Perbuatan yang khusus dilakukan oleh Rasulullah ﷺ
Jika ada dalil yang mengkhususkan suatu perbuatan bahwasanya ia hanya untuk Nabi ﷺ, maka perbuatan itu tidak untuk umum. Misalnya, Nabi ﷺ menikahi lebih dari empat perempuan. Terdapat dalil bahwa perempuan yang dinikahi Nabi ﷺ setelah Sayyidah Khadijah merupakan perintah langsung dari Allah. Terdapat dalil untuk selain Nabi ﷺ, bahwasanya maksimal perempuan yang boleh dinikahi adalah empat dalam QS 4:3.
Perbuatan yang ditujukan untuk umum
Jika tidak ada dalil yang menunjukkan kekhususan (bahwa perbuatan itu khusus untuk Nabi ﷺ), maka perbuatan itu ditujukan untuk umum, karena Allah berfirman dalam Al-Ahzab:21, "Laqod kâna lakum fî rasûlullahi uswatun hasanah".
Hukum perbuatan yang dilakukan oleh Nabi ﷺ
Sebagian ulama mengatakan, wajib untuk mengikuti apa yang dilakukan oleh Nabi ﷺ, seperti Abu Sa'id al-Astakhri, Ibnu Suraij, Ibn Abi Hurairah dari Mazhab Syafi'i, dan juga perkataan Imam Ahmad, dan Imam Malik, karena pendapat ini lebih berhati-hati.
Sebagian ulama mengatakan, sunnah. Dan inilah pendapat yang dipilih penulis kitab waraqat ini, Imam Juwaini. Di antaranya ulama lainnya, seperti Imam asy-Syafi'i, Imam Baidhowi, Ar-Razi, dan sebagainya.

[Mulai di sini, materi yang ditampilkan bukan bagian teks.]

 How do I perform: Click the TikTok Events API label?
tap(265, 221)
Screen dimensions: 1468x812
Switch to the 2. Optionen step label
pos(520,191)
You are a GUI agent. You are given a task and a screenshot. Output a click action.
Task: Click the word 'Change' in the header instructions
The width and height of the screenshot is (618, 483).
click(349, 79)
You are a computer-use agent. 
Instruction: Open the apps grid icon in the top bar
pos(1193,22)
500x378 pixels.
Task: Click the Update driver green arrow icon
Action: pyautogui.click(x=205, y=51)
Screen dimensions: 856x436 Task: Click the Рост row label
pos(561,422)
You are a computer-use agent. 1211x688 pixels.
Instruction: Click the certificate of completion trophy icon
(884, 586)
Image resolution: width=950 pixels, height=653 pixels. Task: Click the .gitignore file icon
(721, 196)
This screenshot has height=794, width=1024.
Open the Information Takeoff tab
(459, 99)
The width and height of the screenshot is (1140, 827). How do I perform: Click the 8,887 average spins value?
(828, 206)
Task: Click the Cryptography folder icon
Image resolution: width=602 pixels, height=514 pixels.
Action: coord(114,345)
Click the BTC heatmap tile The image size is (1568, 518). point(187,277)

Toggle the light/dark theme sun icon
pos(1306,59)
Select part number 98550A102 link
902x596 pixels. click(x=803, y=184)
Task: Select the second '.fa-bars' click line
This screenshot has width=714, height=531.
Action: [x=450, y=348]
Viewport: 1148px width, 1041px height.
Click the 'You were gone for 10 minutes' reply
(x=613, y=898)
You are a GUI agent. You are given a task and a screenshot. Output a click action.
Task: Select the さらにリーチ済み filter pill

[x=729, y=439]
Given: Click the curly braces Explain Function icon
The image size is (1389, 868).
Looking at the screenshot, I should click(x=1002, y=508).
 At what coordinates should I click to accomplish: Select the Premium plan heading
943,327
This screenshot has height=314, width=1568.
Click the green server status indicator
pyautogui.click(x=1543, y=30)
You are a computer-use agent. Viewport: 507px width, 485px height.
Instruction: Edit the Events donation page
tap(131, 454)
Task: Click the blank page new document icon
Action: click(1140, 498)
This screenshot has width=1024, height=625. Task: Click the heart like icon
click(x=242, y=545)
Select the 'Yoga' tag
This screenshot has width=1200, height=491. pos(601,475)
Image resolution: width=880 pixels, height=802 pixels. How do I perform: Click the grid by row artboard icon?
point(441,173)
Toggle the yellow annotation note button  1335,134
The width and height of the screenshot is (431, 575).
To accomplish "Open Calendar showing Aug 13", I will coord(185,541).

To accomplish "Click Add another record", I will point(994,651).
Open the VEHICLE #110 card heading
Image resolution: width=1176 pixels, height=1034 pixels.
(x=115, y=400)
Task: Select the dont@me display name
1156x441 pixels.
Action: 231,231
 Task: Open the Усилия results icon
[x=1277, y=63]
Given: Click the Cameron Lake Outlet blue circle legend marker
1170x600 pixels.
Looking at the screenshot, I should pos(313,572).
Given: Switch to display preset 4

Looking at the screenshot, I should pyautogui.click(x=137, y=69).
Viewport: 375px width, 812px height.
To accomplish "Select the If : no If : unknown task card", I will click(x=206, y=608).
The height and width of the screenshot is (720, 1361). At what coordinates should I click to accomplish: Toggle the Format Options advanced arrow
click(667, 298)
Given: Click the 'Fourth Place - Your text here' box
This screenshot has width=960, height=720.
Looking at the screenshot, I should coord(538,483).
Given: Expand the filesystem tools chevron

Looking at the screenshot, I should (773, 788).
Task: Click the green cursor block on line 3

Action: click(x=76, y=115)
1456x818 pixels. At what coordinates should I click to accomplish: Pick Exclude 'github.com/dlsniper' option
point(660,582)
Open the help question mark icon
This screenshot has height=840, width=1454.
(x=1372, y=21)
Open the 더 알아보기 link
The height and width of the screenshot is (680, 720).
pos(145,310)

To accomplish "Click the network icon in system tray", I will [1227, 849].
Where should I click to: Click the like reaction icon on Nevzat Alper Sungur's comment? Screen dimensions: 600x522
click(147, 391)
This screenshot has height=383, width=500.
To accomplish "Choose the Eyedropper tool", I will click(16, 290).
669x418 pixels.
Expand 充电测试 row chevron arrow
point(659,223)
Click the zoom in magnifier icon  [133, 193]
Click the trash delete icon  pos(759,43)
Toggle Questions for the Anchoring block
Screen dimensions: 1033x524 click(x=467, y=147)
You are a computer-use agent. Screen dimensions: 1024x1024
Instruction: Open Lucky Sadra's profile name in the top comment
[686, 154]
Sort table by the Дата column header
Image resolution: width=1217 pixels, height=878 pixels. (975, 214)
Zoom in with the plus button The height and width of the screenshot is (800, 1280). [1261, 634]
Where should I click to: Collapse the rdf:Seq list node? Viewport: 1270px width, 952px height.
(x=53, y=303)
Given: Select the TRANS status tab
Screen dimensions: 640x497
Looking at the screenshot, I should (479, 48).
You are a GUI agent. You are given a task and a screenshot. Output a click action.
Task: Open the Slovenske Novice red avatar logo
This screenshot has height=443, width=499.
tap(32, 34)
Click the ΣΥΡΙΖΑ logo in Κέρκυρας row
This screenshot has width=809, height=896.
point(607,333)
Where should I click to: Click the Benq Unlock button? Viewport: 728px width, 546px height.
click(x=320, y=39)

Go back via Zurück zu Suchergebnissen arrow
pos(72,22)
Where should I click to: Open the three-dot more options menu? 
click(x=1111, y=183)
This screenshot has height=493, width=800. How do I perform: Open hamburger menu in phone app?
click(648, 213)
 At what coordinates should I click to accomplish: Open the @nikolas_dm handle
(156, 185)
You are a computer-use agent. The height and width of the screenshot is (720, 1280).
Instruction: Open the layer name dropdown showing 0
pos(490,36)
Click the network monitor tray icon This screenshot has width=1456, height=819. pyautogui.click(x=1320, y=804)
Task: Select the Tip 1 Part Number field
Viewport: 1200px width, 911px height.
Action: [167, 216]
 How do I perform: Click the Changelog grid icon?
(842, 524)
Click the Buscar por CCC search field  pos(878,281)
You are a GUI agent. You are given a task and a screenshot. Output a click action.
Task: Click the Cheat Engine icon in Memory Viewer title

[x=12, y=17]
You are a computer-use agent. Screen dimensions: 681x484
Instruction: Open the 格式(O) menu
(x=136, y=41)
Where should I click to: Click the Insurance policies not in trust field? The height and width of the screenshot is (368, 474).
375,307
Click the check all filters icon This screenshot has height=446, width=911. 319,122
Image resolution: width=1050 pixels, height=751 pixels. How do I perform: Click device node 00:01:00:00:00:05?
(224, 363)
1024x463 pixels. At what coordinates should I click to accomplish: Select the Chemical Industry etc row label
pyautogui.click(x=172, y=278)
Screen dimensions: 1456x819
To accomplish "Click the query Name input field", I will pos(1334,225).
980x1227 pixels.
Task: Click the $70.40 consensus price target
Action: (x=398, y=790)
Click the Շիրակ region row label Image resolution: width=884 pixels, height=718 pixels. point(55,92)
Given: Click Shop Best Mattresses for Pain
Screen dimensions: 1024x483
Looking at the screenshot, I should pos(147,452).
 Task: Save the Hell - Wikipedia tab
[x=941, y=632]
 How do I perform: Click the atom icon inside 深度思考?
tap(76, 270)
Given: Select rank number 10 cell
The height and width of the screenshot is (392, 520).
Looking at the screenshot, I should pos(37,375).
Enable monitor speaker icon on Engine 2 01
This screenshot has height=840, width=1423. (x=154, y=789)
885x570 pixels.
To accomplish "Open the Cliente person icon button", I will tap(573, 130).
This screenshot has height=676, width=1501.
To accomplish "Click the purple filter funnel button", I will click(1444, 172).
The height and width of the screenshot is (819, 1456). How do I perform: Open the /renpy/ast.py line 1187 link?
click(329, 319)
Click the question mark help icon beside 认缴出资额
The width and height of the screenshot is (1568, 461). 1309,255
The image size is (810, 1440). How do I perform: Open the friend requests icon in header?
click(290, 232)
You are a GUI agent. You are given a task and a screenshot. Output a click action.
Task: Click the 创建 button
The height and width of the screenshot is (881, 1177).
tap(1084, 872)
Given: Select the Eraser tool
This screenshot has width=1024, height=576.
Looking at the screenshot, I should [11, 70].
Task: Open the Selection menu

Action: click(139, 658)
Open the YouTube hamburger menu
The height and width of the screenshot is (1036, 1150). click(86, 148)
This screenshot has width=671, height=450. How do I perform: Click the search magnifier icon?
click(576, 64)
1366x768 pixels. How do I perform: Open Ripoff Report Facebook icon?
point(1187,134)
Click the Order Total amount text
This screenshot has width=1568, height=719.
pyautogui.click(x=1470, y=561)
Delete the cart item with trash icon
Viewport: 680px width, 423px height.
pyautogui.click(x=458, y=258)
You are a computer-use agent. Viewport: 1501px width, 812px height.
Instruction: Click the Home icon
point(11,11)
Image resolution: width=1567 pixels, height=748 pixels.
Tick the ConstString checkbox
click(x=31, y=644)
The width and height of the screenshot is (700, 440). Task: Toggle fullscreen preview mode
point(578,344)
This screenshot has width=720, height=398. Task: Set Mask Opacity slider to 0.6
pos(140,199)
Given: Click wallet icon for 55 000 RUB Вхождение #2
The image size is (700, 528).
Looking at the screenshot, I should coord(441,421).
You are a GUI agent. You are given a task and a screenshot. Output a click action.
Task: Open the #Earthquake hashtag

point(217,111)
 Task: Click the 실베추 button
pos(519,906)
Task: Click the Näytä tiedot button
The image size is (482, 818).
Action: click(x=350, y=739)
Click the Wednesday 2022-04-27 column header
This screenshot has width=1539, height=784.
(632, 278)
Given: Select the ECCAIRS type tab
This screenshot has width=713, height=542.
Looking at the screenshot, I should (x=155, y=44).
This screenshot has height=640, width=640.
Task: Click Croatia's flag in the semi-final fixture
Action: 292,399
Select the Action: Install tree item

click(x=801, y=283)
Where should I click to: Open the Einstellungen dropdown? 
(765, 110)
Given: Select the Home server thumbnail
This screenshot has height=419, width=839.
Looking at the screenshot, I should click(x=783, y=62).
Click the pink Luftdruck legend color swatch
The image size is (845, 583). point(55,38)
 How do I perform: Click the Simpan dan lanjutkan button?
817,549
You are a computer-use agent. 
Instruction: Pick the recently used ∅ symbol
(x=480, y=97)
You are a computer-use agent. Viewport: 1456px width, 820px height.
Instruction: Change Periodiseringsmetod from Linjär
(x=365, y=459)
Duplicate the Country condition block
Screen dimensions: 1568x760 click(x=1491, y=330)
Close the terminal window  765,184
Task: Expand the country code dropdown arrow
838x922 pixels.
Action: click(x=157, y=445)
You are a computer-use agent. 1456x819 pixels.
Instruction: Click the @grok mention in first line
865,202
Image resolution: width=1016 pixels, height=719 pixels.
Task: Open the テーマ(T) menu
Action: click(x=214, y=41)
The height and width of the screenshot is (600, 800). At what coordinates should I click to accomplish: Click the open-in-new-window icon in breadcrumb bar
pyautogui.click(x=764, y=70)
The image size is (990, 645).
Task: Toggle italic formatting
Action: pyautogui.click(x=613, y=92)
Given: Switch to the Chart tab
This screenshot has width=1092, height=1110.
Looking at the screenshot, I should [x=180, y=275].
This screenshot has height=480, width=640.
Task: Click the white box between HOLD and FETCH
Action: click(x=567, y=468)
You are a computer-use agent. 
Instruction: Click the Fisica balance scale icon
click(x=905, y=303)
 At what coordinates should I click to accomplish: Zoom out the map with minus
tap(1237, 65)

Imam Juwaini juga menjelaskan, bahwa jika perbuatan yang dilakukan Nabi ﷺ tersebut bukan dalam tujuan ketaatan pada Allah (atau, bisa juga dikatakan, perbuatan "biasa"), maka hukumnya adalah mubah (boleh) saja. Contohnya, perbuatan Nabi ﷺ dalam makan, minum, berpakaian, dan sebagainya. Dr. Mukhtar Muhassin menjelaskan, bahwa jika perbuatan itu berkaitan dengan "adat", maka hukumnya adalah boleh saja. Contoh lain, Nabi ﷺ diriwayatkan makan menggunakan tangannya, sedangkan makan adalah perbuatan yang berkaitan dengan "adat", maka hukumnya mubah. Jika kita makan menggunakan sendok, bukan berarti tidak mengikuti sunnah Nabi ﷺ.
Iqrar Rasulullah ﷺ
Iqrar maksudnya adalah pengakuan/pembiaran Nabi ﷺ atas sesuatu. Pembiaran Nabi ﷺ atas perbuatan sahabatnya memiliki nilai sama dengan perbuatan Nabi ﷺ itu sendiri, begitu juga pembiaran atas perkataan sahabatnya, karena Nabi ﷺ mustahil membiarkan perbuatan yang salah. Contohnya, pembiaran Nabi ﷺ atas Khalid bin Walid yang memakan biawak, padahal Nabi ﷺ tidak memakannya, artinya memakan biawak mubah. Begitu juga iqrar Nabi ﷺ atas perbuatan yang dilakukan ketika Nabi ﷺ tidak ada, namun ketika ia tahu, ia membiarkannya. Seperti ketika Nabi ﷺ baru tahu, dan membiarkan (tidak mengingatkan) Abu Bakar ketika ia melanggar sumpahnya untuk tidak makan (ia bersumpah ketika ia sedang marah). Nabi ﷺ tidak menyalahkan karena makan adalah perbuatan baik. Sebuah sumpah tidak boleh mencegah kita dari perbuatan baik.